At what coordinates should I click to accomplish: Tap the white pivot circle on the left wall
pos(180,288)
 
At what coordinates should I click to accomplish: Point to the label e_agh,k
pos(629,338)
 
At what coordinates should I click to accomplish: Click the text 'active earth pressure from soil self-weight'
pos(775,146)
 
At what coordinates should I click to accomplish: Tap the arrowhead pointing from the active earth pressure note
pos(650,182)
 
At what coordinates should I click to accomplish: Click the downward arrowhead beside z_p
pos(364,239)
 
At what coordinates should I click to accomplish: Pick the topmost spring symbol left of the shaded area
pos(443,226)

☆ ☆ ☆ ☆ ☆ ☆ ☆

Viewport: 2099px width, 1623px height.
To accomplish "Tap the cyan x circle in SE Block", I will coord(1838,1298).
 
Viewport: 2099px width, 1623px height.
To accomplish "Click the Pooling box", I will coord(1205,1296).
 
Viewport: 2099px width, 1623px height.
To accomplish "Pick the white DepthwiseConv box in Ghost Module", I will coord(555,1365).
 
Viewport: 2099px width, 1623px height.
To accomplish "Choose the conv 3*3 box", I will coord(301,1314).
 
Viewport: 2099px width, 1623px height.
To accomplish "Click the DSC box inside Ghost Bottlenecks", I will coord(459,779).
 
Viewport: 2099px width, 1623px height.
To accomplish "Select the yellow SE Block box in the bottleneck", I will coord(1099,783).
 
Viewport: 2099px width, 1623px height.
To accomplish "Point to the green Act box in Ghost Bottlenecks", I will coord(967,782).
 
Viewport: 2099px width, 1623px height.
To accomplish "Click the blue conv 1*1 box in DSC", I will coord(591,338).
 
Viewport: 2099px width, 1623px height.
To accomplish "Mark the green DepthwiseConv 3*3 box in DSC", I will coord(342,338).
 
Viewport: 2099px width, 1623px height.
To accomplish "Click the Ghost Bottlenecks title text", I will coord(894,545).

☆ ☆ ☆ ☆ ☆ ☆ ☆

* _EXERCISE GOAL_:
Please rewrite the lines between the one containing "arrowhead beside z_p" and the one containing "pos(443,226)", inclusive, as a numbered list with blank lines omitted.

* _FINISHED EXERCISE_:
1. At what coordinates should I click to accomplish: Click the downward arrowhead beside z_p
2. pos(364,239)
3. At what coordinates should I click to accomplish: Pick the topmost spring symbol left of the shaded area
4. pos(443,226)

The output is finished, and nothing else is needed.